[Dataset entries]
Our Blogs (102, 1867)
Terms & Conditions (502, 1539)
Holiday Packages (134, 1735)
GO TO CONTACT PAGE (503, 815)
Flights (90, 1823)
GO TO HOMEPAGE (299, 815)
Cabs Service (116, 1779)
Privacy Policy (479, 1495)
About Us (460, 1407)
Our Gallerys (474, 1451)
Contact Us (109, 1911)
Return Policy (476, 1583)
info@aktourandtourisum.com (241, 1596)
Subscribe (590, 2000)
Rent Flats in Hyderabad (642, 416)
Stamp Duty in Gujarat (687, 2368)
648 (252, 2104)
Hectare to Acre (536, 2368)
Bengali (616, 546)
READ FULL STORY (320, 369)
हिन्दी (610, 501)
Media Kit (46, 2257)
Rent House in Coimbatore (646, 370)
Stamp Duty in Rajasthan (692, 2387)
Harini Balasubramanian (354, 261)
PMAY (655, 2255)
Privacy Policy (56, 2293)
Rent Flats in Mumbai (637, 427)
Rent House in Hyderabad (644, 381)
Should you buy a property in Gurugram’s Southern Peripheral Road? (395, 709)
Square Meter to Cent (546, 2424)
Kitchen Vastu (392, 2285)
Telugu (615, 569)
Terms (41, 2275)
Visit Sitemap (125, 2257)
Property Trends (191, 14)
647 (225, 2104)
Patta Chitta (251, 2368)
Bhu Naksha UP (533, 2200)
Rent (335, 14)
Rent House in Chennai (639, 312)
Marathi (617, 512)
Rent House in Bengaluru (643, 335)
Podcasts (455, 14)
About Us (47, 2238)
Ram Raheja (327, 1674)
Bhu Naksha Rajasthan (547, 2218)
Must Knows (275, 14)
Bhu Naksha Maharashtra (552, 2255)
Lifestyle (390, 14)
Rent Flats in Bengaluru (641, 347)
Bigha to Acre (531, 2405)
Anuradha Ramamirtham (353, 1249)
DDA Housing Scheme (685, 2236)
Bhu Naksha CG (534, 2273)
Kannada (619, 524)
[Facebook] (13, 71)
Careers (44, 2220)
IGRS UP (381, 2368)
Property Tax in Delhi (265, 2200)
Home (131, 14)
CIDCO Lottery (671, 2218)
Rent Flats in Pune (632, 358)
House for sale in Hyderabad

What to work on: Output consists of exactly the lines from the one containing "Harini Balasubramanian (354, 261)" to the end of the records above, retyped without change and with nothing extra.

Answer space:
Harini Balasubramanian (354, 261)
PMAY (655, 2255)
Privacy Policy (56, 2293)
Rent Flats in Mumbai (637, 427)
Rent House in Hyderabad (644, 381)
Should you buy a property in Gurugram’s Southern Peripheral Road? (395, 709)
Square Meter to Cent (546, 2424)
Kitchen Vastu (392, 2285)
Telugu (615, 569)
Terms (41, 2275)
Visit Sitemap (125, 2257)
Property Trends (191, 14)
647 (225, 2104)
Patta Chitta (251, 2368)
Bhu Naksha UP (533, 2200)
Rent (335, 14)
Rent House in Chennai (639, 312)
Marathi (617, 512)
Rent House in Bengaluru (643, 335)
Podcasts (455, 14)
About Us (47, 2238)
Ram Raheja (327, 1674)
Bhu Naksha Rajasthan (547, 2218)
Must Knows (275, 14)
Bhu Naksha Maharashtra (552, 2255)
Lifestyle (390, 14)
Rent Flats in Bengaluru (641, 347)
Bigha to Acre (531, 2405)
Anuradha Ramamirtham (353, 1249)
DDA Housing Scheme (685, 2236)
Bhu Naksha CG (534, 2273)
Kannada (619, 524)
[Facebook] (13, 71)
Careers (44, 2220)
IGRS UP (381, 2368)
Property Tax in Delhi (265, 2200)
Home (131, 14)
CIDCO Lottery (671, 2218)
Rent Flats in Pune (632, 358)
House for sale in Hyderabad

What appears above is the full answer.